Christian Science Monitor (CSM)
Like NPR, CSM’s Taylor Luck and Fatima Abdulkarim reverse the roles of terrorism and counter-terrorism to present Palestinian terrorists as heroic freedom fighters and Israelis as the villains. This is apparent from the headline, featured purpose of the article, and lede.
Headline: “In the Lion’s Den: What a new militia offers young Palestinians”
Why We Wrote This: “A new generation of youth-led and nonpartisan militias is tapping into the frustrations of young Palestinians disillusioned by poor prospects for peace and the economy, cut out of politics, and pressured by Israeli settlers and the military.”
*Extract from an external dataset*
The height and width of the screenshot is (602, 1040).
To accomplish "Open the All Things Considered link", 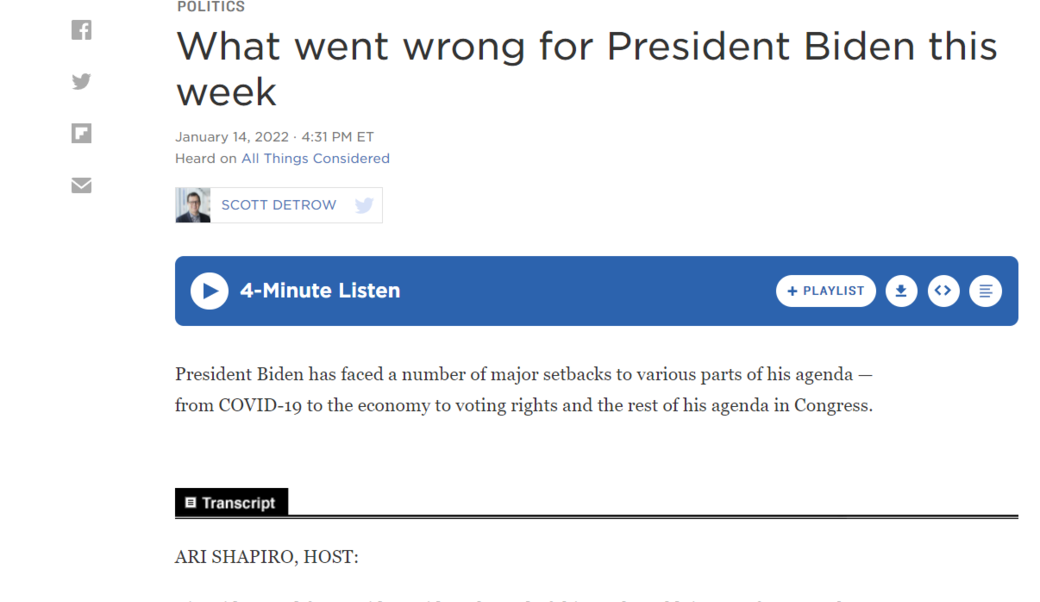I will point(315,158).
Lede: “The Lion’s Den, a youth-led, nonpartisan, and nonsectarian militia based in the northern West Bank city of Nablus, is among several like it popping up across the occupied Palestinian territories. The groups are capturing the imaginations and tapping into the frustrations of Palestinian youths amid an uptick in settler attacks and an Israeli military crackdown that intensified further this week with a deadly raid against the Lions in Nablus.”
The rest of the article continues along the same lines. The details of the group’s terrorist acts are concealed while the terrorists are presented as youthful heroes fighting against a villainous Israel. For example:
“…young men and women with no political outlets and little memory of the second intifada’s carnage are demanding a “right to self-defense” from what they see as the encroachment of the Israeli military and settlers on their daily lives and communities.”
“The groups are capturing the imaginations and tapping into the frustrations of Palestinian youths amid an uptick in settler attacks and an Israeli military crackdown that intensified further this week with a deadly raid against the Lions in Nablus.”
Israel’s counter-terrorist operations instead are presented as the real crimes:
“Israel’s raid into the old city before dawn Tuesday targeted Lion’s Den leaders and what it said was a bomb-making factory, killing six people. It prompted a general strike across the Palestinian territories in protest. Yet even as Israel continues a stifling, 16-day blockade of Nablus and night operations to dismantle what it describes as “terrorist” cells, the militia continues to address viewers directly via Telegram and other apps.”
Members and supporters of the terrorist group are quoted extensively to support the reporters’ assertions. Ignored is the role played by Hamas and other larger terrorist group leaders in inciting and backing this group, as Palestinian security sources have reported.
And so Western audiences continue to be deceived. The media outlets and reporters who engage in this deception no longer adhere to a code of journalistic ethics where truth and objectivity are paramount. Instead, they practice a sort of advocacy journalism where the search for truth is both unnecessary and undesirable and where superficial narratives with predetermined roles of villain and hero are unalterable, no matter what the real story is.